Stored data:
##############################

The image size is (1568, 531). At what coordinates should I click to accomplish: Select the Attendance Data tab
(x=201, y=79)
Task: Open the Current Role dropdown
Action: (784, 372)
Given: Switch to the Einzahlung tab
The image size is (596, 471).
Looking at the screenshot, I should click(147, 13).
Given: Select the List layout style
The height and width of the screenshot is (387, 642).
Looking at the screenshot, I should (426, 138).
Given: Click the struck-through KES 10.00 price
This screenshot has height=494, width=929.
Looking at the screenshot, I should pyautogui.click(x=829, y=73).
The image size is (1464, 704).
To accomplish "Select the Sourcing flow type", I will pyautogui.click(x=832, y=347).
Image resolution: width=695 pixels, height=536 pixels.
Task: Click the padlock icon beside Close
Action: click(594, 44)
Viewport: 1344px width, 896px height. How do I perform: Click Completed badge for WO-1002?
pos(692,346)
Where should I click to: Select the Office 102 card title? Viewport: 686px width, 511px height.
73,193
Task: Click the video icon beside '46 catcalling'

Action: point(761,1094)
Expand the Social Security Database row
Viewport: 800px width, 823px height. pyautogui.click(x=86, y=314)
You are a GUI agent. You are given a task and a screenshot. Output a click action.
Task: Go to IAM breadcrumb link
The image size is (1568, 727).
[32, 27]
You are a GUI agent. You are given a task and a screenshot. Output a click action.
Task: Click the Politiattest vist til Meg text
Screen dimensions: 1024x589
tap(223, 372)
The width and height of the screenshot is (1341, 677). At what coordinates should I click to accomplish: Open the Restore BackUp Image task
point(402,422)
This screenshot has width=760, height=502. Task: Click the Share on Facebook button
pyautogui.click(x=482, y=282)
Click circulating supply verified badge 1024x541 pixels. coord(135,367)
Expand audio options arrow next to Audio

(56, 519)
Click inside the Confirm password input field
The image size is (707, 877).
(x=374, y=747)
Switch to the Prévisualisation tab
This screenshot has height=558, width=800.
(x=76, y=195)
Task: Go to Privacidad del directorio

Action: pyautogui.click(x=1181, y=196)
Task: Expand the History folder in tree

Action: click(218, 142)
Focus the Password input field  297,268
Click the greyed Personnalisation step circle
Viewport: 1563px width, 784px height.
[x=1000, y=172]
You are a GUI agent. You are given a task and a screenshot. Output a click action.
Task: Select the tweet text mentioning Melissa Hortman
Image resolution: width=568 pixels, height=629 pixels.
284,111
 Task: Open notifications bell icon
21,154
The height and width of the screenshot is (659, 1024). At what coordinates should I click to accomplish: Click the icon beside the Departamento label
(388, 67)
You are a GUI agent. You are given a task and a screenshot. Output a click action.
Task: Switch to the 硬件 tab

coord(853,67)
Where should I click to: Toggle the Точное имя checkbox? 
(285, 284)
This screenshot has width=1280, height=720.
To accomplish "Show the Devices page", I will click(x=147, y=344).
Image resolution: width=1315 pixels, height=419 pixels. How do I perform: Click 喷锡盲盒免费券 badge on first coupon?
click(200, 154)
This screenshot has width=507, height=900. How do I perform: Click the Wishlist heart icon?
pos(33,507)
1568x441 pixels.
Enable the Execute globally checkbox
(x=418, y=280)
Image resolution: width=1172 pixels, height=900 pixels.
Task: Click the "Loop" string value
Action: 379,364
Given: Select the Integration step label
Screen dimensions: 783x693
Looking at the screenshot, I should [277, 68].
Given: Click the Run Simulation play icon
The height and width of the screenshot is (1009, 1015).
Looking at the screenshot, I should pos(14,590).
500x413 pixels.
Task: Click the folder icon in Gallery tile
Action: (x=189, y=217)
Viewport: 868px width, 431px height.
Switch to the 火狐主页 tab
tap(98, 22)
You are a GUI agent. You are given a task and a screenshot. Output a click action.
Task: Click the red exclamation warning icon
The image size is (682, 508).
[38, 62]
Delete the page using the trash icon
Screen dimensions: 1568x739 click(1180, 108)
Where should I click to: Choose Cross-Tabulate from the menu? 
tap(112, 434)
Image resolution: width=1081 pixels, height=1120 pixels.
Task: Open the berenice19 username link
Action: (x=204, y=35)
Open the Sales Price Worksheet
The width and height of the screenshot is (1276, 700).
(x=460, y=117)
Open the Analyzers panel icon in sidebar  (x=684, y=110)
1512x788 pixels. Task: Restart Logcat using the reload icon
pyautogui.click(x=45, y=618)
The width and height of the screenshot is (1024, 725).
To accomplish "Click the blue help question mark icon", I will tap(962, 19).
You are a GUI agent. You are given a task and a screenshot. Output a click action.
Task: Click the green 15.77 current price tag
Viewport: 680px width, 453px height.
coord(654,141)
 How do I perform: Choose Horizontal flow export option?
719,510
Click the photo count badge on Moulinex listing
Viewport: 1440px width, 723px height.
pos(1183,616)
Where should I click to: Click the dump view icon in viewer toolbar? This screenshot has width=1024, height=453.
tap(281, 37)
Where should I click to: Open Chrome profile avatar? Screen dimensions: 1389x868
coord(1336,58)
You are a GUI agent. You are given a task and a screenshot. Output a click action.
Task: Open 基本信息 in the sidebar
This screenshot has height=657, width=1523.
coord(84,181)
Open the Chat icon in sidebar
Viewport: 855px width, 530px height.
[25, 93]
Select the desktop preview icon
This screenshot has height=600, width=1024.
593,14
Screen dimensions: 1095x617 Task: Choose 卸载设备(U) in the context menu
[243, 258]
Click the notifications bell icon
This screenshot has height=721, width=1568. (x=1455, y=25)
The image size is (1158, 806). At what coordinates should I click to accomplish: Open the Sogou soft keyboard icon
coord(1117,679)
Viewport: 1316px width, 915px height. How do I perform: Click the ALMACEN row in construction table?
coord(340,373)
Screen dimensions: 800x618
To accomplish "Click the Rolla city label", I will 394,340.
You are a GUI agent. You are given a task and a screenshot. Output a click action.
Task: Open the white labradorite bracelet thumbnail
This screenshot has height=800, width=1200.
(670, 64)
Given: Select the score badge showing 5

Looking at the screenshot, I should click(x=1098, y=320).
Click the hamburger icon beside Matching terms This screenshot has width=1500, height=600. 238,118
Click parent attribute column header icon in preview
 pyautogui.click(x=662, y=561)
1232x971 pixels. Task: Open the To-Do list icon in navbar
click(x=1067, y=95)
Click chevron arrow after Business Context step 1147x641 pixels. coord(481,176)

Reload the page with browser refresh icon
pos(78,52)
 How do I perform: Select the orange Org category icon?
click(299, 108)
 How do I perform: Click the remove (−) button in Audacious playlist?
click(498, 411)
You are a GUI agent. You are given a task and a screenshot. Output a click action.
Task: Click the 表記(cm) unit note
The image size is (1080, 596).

##############################

## Required work
The answer should hold exactly the lines running from the one with "Screen dimensions: 1095x617" to the final line of the data, both ends counted.

## Solution to this task
Screen dimensions: 1095x617 Task: Choose 卸载设备(U) in the context menu
[243, 258]
Click the notifications bell icon
This screenshot has height=721, width=1568. (x=1455, y=25)
The image size is (1158, 806). At what coordinates should I click to accomplish: Open the Sogou soft keyboard icon
coord(1117,679)
Viewport: 1316px width, 915px height. How do I perform: Click the ALMACEN row in construction table?
coord(340,373)
Screen dimensions: 800x618
To accomplish "Click the Rolla city label", I will 394,340.
You are a GUI agent. You are given a task and a screenshot. Output a click action.
Task: Open the white labradorite bracelet thumbnail
This screenshot has height=800, width=1200.
(670, 64)
Given: Select the score badge showing 5

Looking at the screenshot, I should click(x=1098, y=320).
Click the hamburger icon beside Matching terms This screenshot has width=1500, height=600. 238,118
Click parent attribute column header icon in preview
 pyautogui.click(x=662, y=561)
1232x971 pixels. Task: Open the To-Do list icon in navbar
click(x=1067, y=95)
Click chevron arrow after Business Context step 1147x641 pixels. coord(481,176)

Reload the page with browser refresh icon
pos(78,52)
 How do I perform: Select the orange Org category icon?
click(299, 108)
 How do I perform: Click the remove (−) button in Audacious playlist?
click(498, 411)
You are a GUI agent. You are given a task and a screenshot. Output a click action.
Task: Click the 表記(cm) unit note
The image size is (1080, 596).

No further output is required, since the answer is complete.